In the end, I do think Paul is asking for Philemon to release Onesimus from slavery. Too many commentators make a big deal that he never says ‘Emancipate Onesimus’ that they torture the words to make Onesimus being ‘more than a slave’ mean still a slave. I think it is time that we let go of odd bias and see Paul’s argument for what it is, an argument for emancipation.
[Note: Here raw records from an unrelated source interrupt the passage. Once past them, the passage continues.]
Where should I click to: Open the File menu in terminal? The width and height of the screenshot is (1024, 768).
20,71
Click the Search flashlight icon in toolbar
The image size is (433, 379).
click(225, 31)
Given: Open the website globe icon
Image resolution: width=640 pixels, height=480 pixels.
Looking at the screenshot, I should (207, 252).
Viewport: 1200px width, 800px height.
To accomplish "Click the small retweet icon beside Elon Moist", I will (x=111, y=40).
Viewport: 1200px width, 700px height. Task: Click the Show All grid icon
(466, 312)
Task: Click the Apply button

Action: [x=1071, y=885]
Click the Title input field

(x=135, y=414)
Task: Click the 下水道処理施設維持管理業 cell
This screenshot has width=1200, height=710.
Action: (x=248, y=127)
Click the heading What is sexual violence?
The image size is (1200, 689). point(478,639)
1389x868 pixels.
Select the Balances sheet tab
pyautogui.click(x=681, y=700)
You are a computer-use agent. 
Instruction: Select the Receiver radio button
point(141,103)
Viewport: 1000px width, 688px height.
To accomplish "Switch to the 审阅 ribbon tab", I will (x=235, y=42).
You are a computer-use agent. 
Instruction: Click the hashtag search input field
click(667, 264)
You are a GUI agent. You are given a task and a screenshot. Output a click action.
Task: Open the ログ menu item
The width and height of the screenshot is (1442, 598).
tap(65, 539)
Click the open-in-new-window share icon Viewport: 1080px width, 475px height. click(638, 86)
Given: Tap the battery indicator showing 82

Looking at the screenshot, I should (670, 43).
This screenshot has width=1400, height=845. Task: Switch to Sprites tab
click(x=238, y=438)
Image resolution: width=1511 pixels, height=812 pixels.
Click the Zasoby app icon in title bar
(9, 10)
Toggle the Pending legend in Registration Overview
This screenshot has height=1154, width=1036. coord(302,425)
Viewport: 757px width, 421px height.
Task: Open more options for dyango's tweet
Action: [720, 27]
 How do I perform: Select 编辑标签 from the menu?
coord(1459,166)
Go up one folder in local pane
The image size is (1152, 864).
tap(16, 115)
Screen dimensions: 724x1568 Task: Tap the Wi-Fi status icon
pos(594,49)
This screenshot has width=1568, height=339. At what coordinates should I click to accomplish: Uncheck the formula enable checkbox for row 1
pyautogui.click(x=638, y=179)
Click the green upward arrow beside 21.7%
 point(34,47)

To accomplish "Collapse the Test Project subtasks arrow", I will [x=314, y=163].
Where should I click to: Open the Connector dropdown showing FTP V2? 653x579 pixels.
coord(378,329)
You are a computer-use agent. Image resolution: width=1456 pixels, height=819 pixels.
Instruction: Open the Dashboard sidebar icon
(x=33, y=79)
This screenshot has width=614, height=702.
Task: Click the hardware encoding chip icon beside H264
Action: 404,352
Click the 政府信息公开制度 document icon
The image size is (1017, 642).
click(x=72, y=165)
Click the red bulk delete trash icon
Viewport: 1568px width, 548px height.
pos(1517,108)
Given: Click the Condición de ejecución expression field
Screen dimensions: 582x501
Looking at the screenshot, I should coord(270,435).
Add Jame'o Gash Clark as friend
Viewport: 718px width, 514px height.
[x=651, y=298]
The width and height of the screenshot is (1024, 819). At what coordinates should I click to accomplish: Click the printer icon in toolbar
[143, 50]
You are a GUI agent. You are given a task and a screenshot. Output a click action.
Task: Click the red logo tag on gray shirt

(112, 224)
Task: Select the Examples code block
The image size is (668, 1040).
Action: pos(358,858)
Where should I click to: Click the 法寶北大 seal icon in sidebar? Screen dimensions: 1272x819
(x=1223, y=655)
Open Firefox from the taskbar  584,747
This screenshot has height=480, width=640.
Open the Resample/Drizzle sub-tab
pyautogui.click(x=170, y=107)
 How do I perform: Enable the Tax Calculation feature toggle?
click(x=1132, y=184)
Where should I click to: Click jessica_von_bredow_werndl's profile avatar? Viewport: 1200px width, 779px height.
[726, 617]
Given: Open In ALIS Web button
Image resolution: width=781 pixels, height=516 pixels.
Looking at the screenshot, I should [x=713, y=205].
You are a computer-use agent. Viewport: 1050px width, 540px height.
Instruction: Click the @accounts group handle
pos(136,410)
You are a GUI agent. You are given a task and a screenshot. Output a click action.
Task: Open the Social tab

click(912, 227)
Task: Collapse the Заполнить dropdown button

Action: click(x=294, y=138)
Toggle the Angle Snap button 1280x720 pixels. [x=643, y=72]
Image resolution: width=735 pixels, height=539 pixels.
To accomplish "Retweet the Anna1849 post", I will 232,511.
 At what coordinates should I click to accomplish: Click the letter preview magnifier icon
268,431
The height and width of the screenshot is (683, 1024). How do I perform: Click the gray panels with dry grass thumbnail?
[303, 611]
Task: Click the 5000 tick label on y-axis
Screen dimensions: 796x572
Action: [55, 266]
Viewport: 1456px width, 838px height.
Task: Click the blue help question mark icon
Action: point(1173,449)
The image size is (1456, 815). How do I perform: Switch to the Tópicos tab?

A few interesting extrabiblical notes, archaeologists have found an inscription on a tomb in Laodicea. The tomb was inscribed by a former slave to the master who freed him. The dead master’s name is Marcus Sestius Philemon. Also we see an Onesimus in the letter of Ignatius to Ephesus. That Onesimus is a man of inexpressable love who is also the bishop of Ephesus. Could that be our Onesimus? It would have made sense that a free Onesimus would have served the church, as he had already served Paul.

4 Comments:

Andrew McIntyre said...

Lee,

How would you then explain Paul's instructions to master and slave in his other epistles, especially where he instructs Christian slaves to submit to their Christian masters? If in fact Christian brotherhood and human equality negate slavery in an absolute sense, would not the biblical instructions on the matter reflect this?

Andrew

Lee said...

I don't think that Paul's instructions ever contradict this equality of man negating slavery. Paul often exhorts slaves to be good servants and be obedient. This is not contradictory because Paul is not in favor of slave rebellions. Masters are to give their slaves freedom rather than slaves rise up and take it. He did send Onesimus back, which shows disapproval of slaves running away.

Only twice does Paul exhort the masters.
"And, ye masters, do the same things unto them, forbearing threatening: knowing that your Master also is in heaven; neither is there respect of persons with him." (Eph. 6:9)
"Masters, give unto your servants that which is just and equal; knowing that ye also have a Master in heaven." (Col. 4:1)

Neither of these statements is a real endorsement of slavery, and both mention equality. The Ephesians passage specifically tells us that God himself is not a respector of persons. Both passages also mention how we are all slaves of Christ Jesus. Both of these facts play important roles in Philemon.

So I do not think that Paul's other letters ever endorse slavery as a Christian system. Paul's commanding of the slaves to be patient and hardworking in their position in life is not an endorsement of slavery, but rather just a Christian way to live.

Lane Keister said...

Hmmm. I'll have to think over your arguments. They seem to make sense.

About commentaries (since you so wanted me to comment about them!): I just gave you the Barth commentary. I didn't say it was good or bad. But it is not a commentary to ignore. That much I can say. You know, of course, that Marcus is Karl's son?

Lee said...

The Barth commentary is a good commentary. I just think he is wrong. Barth is very typical of the arguments one would find everywhere else like Dabney's Defense of Virginia and the South. It is not a commentary to ignore by any means. I just wish more people would cover the arguments of Robbins and Lightfoot.